Paul Demets, voor ‘De schaamsoort’, zijn bundel briefgedichten aan Guido Gezelle, bekroond met de Grote Poëzieprijs 2025, debuteerde officieel in 1999 met de bundel ‘De papegaaienziekte’. Zijn in 2021 gepubliceerde bundel ‘Het web van omtrek’,  een opmerkelijke reeks van zeven maal zeven gedichten bij het werk van Roger Raveel, omschreef hij zelf als zijn ‘predebuut’. Het ging hier om een bundel die hij eind van de jaren negentig van de voorbij eeuw, begin van de jaren 2000 voltooide, maar nooit eerder aan de openbaarheid prijsgaf. Hoe sterk en bijna allesomvattend de invloed van beeldende kunstenaars was in die periode van zijn dichterschap, bleek nadien verder uit de bundels ‘De landsheer van de Lethe’ (eveneens 2021), geconcipieerd rond het oeuvre van Léon Spilliaert, en ‘De hartvinger (2022), bij werk van Raoul de Keyser. Dat ook deze bundels gestructureerd werden binnen de maat van zeven, laat vermoeden hoe de dichter hier zijn verzen uit die periode van zijn ontluikend schrijverschap heeft herwerkt en gepolijst. De lijn die op die manier werd aangezet, wordt nu verder doorgetrokken met ‘Moederkoren’, zeven maal zeven gedichten die geënt zijn op films van Chantal Akkerman (1950-2015). In het korte, maar veelzeggende essay ‘De buitenkant van de ander’ verklaart Demets zijn fascinatie voor het werk van Akkerman: ‘Ze hanteert vaak een frontale compositie in haar films. Zo tast ze personages af, toont ze hun handelingen en emoties. Ze plaatst hen op een zintuiglijke manier in een concrete, materiële wereld, met veel aandacht voor visuele details. Ook voor de geluiden. Akkerman houdt de kijker zo lang vast tot hij op  andere dingen gaat letten dan op de verhalende elementen, want die zijn eerder bijzaak.’ (p. 80) Schrijvend over Akkerman schrijft Demets over zijn poëzie, zeker waar het haar en zijn poging betreft de moeder te doorgronden. Vandaar de titel van de bundel:’Moederkoren’, verwijzend naar de schimmel die groeit op de aren van granen en daar zwarte zwamvlokken vormt. 

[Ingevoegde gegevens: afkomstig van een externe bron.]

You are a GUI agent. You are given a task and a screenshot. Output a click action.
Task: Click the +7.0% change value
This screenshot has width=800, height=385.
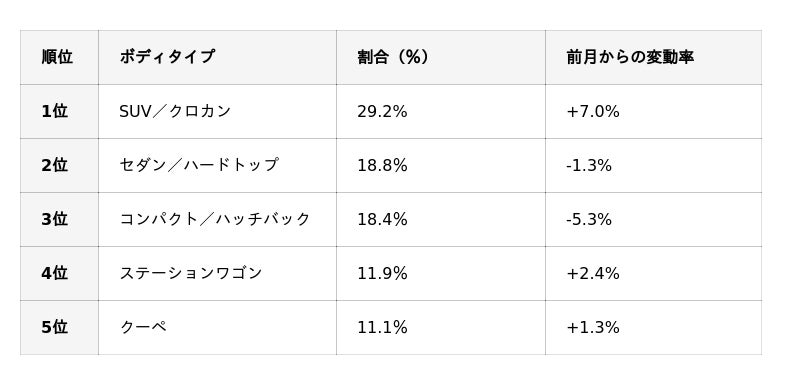593,111
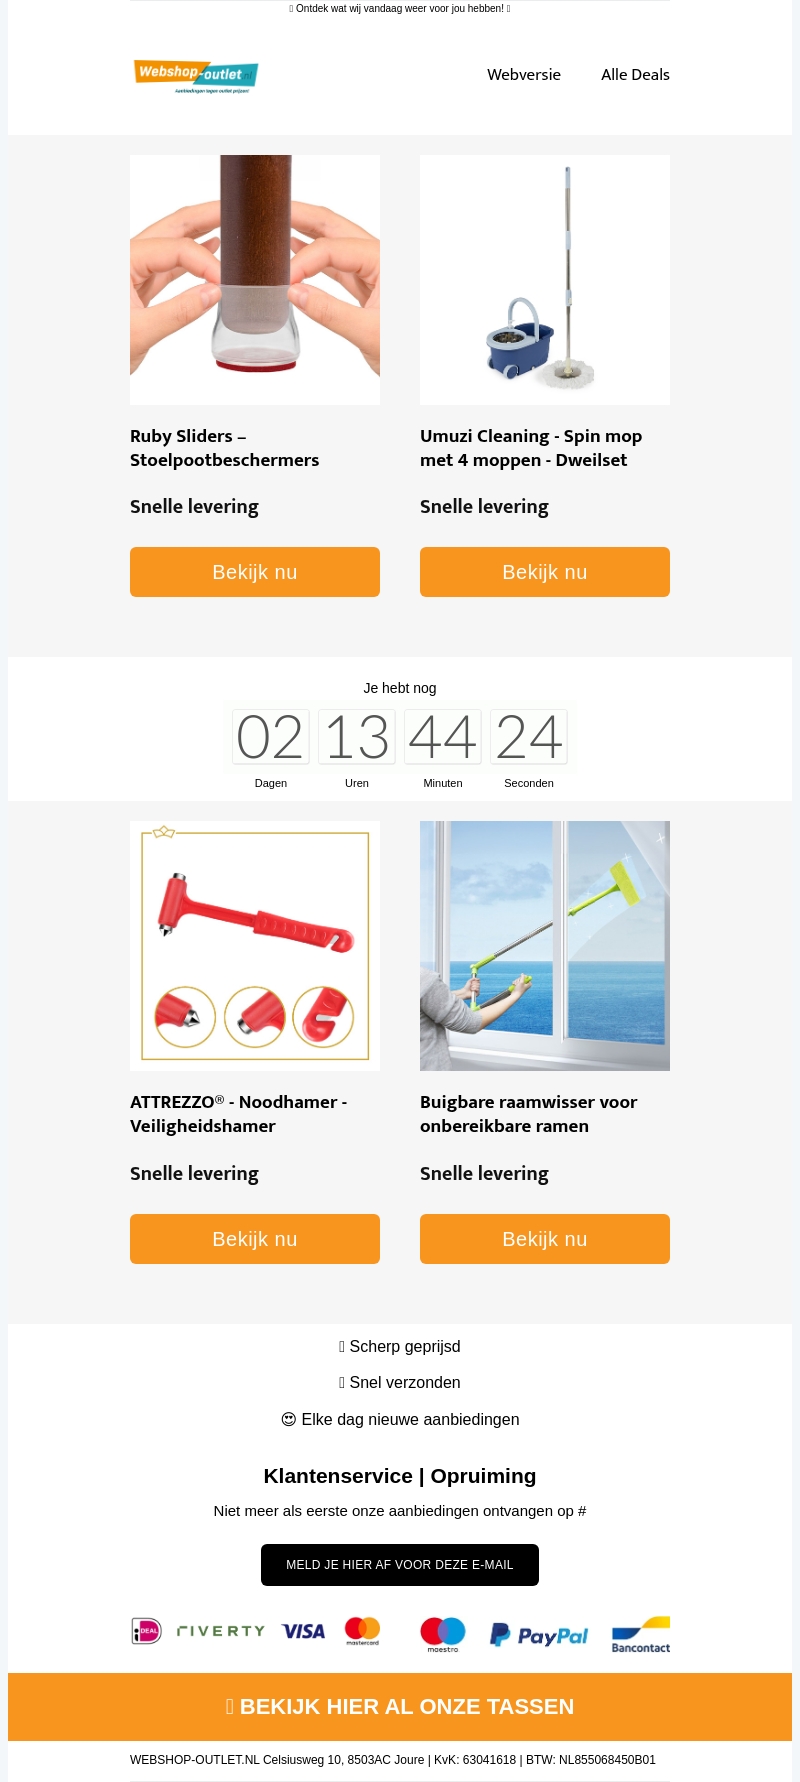Click the Mastercard payment icon
This screenshot has height=1782, width=800.
(x=362, y=1631)
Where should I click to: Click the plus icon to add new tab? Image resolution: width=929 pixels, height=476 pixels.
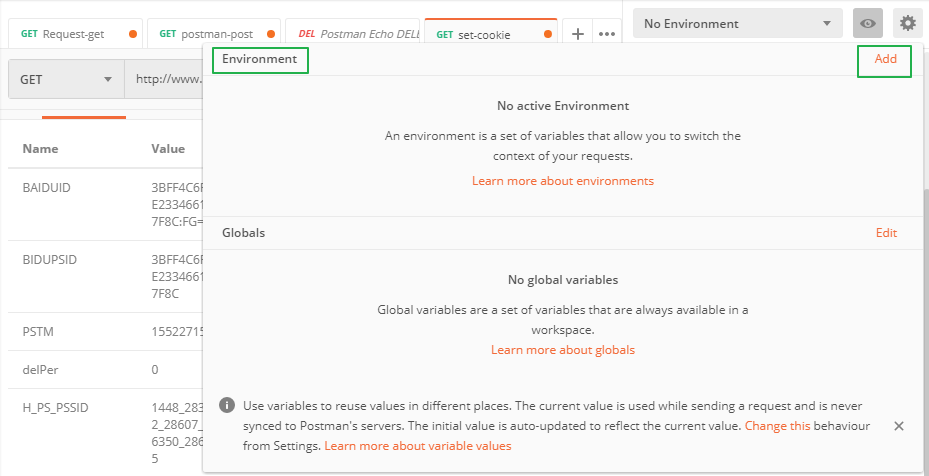577,33
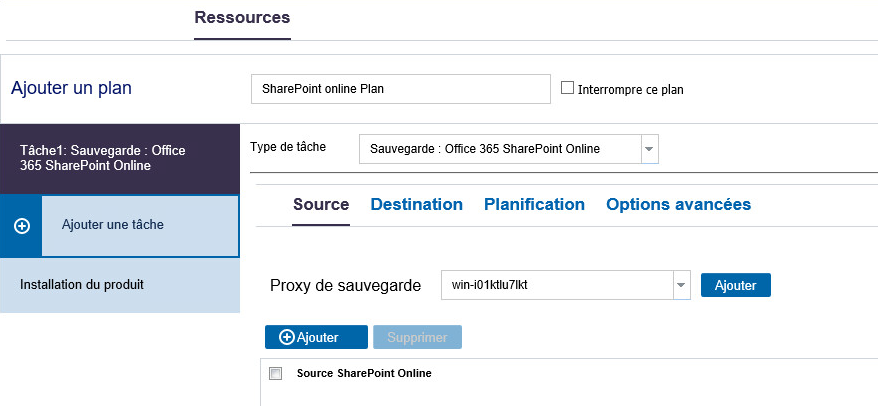Check the Source SharePoint Online header checkbox
The image size is (878, 406).
pyautogui.click(x=275, y=374)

Van ‘Hechting’ tot ‘Derealisatie’: de titels van de verschillende” cycli uit ‘Moederkoren’ zijn begrippen uit de psychologie en houden allusies in op de persoonlijke ervaringen die de humuslaag van de gedichten vormen en hier middels  de persoonlijk ingekleurde zegging van Demets een in woorden ingebed zelfportret aanreiken. Niet toevallig luiden de slotverzen van de bundel zo: ‘Nog zoek ik de knop van het  talige / om mijzelf terug te halen.’ (p.77) Demets geeft zichzelf bloot in deze bundel, ook al moet het hem vaak moeite hebben gekost, zo diep snijdend (vaak komen de in de gedichten allusies voor op het bloeden, op de kwetsuren die hij heeft opgelopen in zijn kindertijd en jeugdjaren) komen de herinneringen naar boven: ‘Ik niet jouw zoon, jij niet mijn moeder. / Ik teer op jou als moederkoren. (…) // Ik beweeg me voort / doorheen de familiegeschiedenis. / De doorbloeding wordt belemmerd. // Niet gewenst. Liever een meisje. / Mijn geboorte een straf. Je trok de navelstreng / heel strak aan. Eindigend drijft je lichaam / mij eindelijk af.’ (p. 76)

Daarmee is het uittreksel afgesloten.